Straight out of the bag, it is more compacted, even if it says it is pre-sifted.
Not sifted vs. sifted once, twice or thrice ... changes how much weight is in a cup.
Or perhaps I should say, the weight lessens, as you go through the comparison.
So much shrinkflation has happened, that one needs to keep an eye on the labelling.
It can all look the same, but may have changed ...

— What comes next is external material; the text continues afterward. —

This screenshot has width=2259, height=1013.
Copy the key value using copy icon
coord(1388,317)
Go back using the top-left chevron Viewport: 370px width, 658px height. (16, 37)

... and we mistakenly, just go with the flow and a-s-s-ume! OOPS!!
#10
Power Poster
Join Date: Jan 2011
Location: Southern USA
Posts: 17,810
In the cooking class I went to, we were told that a plastic measuring 1 cup held less then the metal 1 cup . We tested a lot of 1 cup measuring cups. The metal one always held more. It was only the one cup measure. Odd. I always use the metal ones for measuring since then. If you have both check that out. Also it is surprising how many do not know liquid measures need liquid measuring cup not dry measuring cups. For the most part the foods baked/cooked are fine with not precise measures. To give the food the best chance to be excellent then it's best to be precise.